Uyuşturucu trafiğinin beraberinde büyük 'kara para' getireceğini belirten Baykal, kara paranın etrafından 'kara iktidar' oluşturacağını, meşru iktidara nüfuz edeceğini, çarpıtacağını ve etkisi altına alacağını ifade etti. Türkiye'de bu durumun işaretlerinin ortaya çıkmaya başladığına dikkat çeken Baykal, Türkiye'de yer yer 'uyuşturucu ve eroin baronları'nın ortaya çıkmaya başladığını söyledi. Bunun kesinlikle göz yumulmaması ve önlem alınması gereken bir konu olduğunu belirten Baykal, CHP'lilerin incelemeleri ile Türkiye'nin uyuşturucu pazarında giderek daha fazla önem kazanan bir ülke olduğu izlenimi verdiğini bildirdi.
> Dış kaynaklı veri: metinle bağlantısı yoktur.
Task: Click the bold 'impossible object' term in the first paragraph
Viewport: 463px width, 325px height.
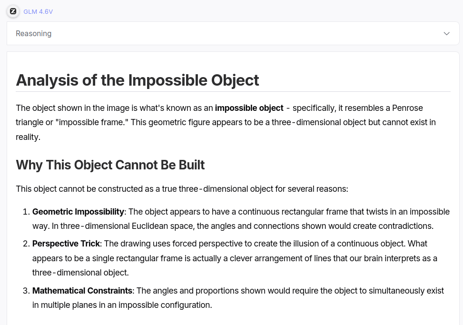Action: coord(249,108)
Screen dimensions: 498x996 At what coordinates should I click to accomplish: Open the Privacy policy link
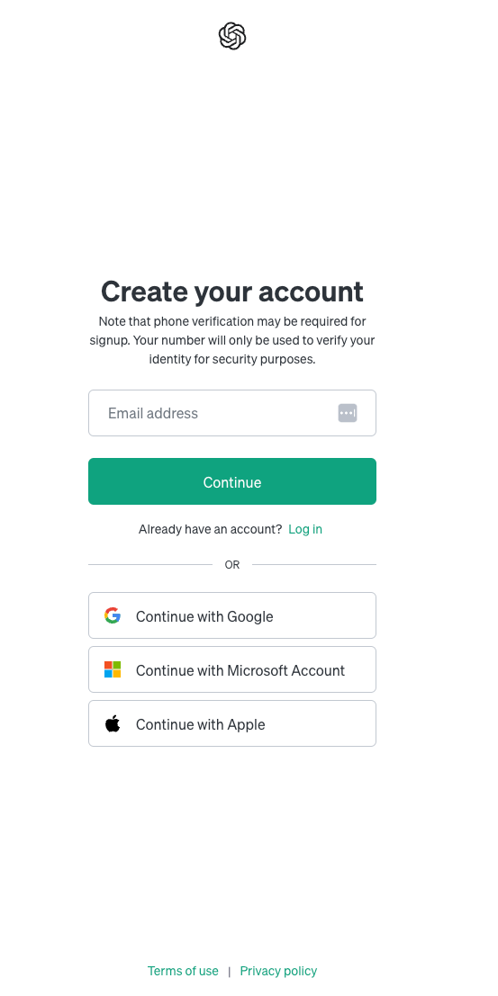tap(278, 971)
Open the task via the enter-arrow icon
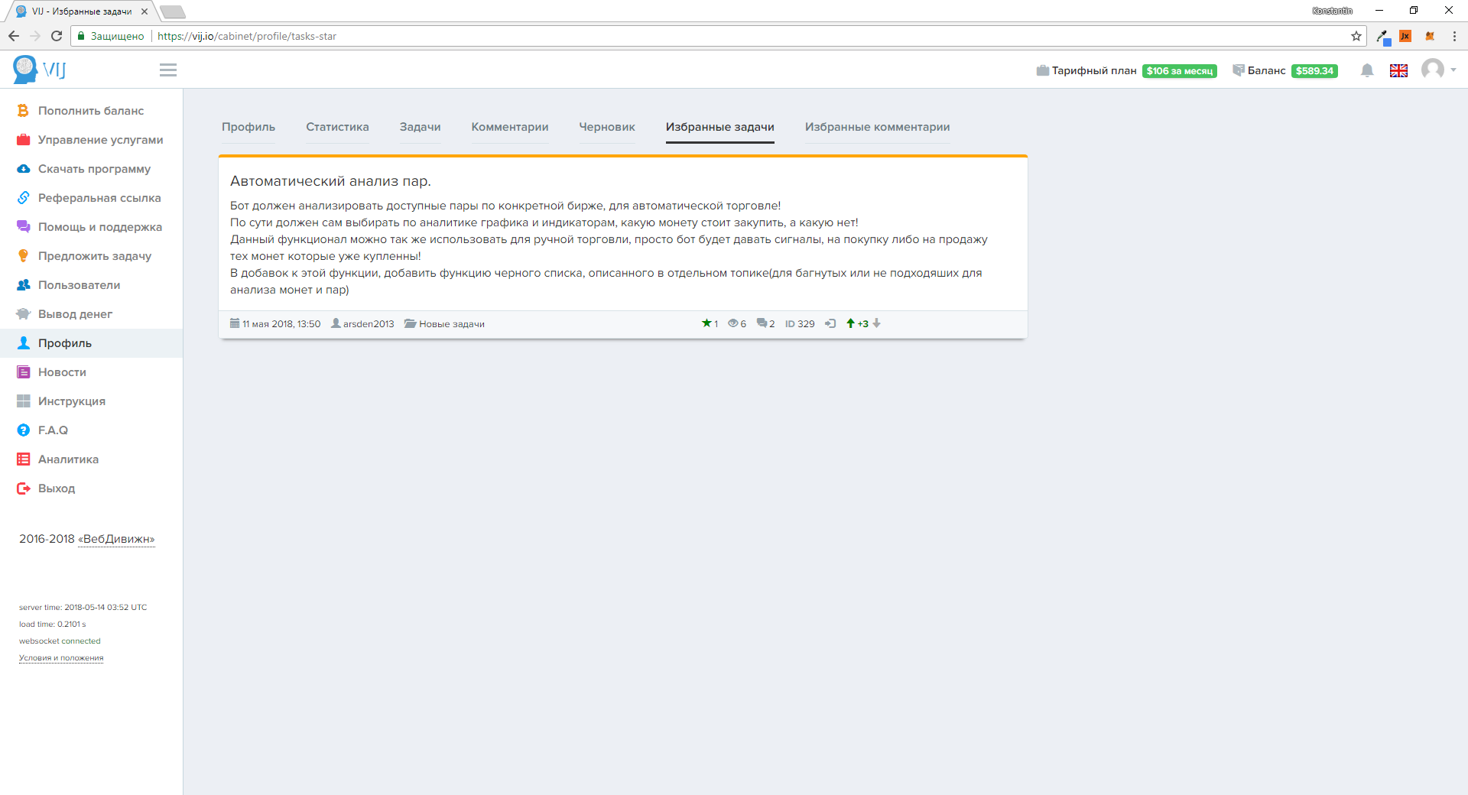This screenshot has width=1468, height=795. [x=830, y=323]
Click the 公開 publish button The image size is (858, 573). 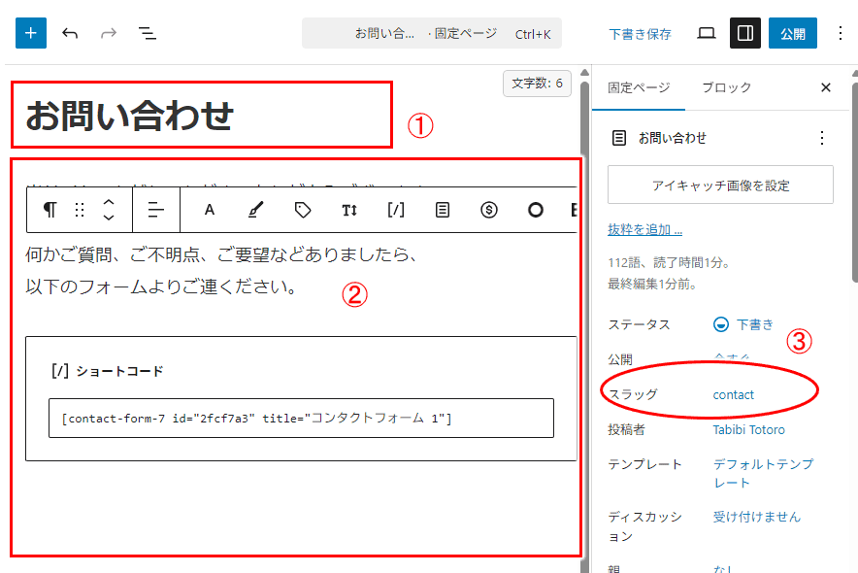[x=793, y=33]
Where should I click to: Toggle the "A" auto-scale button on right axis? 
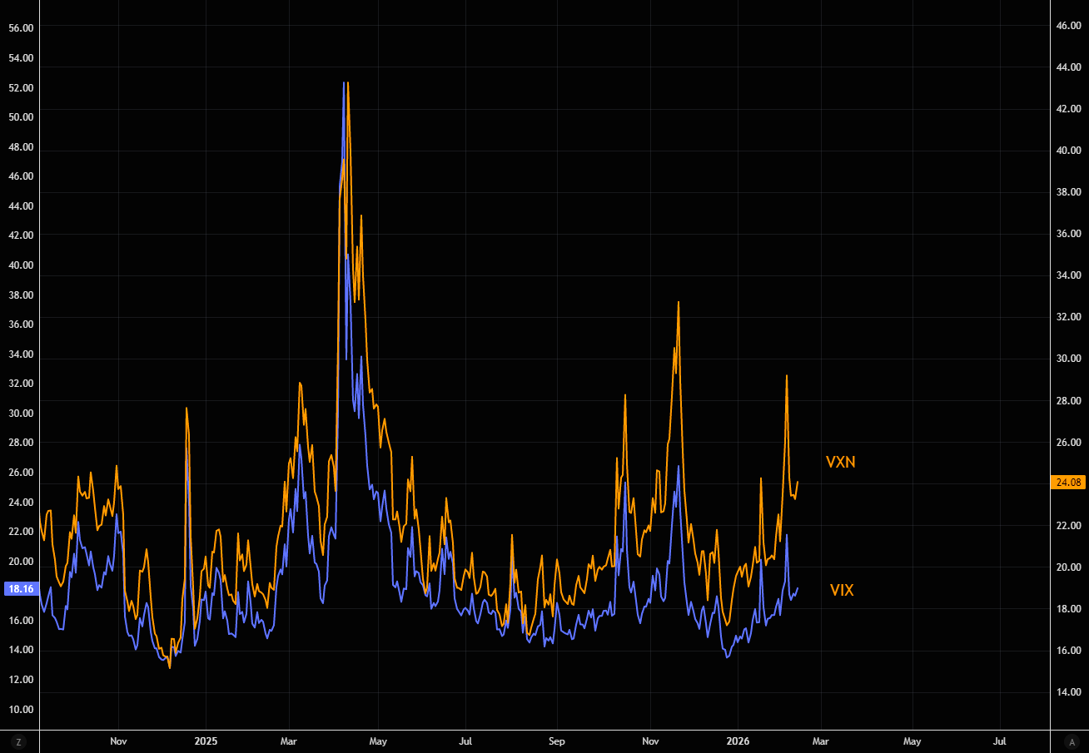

UYUŞTURUCU TRAFİĞİ Baykal, uyuşturucu trafiğinin parasal bir güç meydana getirdiğini ve başta devletin çeşitli kademeleri olmak üzere toplumun çeşitli kesimlerine yansımakta olduğunu bildirdi. İdare, güvenlik güçleri, daha ileri seviyedeki kurumlar, yerel ve genel siyasetin bunun etkisi altına girmesinin kaçınılmaz olduğunu belirten Baykal, etki altına girmenin de olayları görmemezlikten gelmekle kendisini gösterdiğini söyledi.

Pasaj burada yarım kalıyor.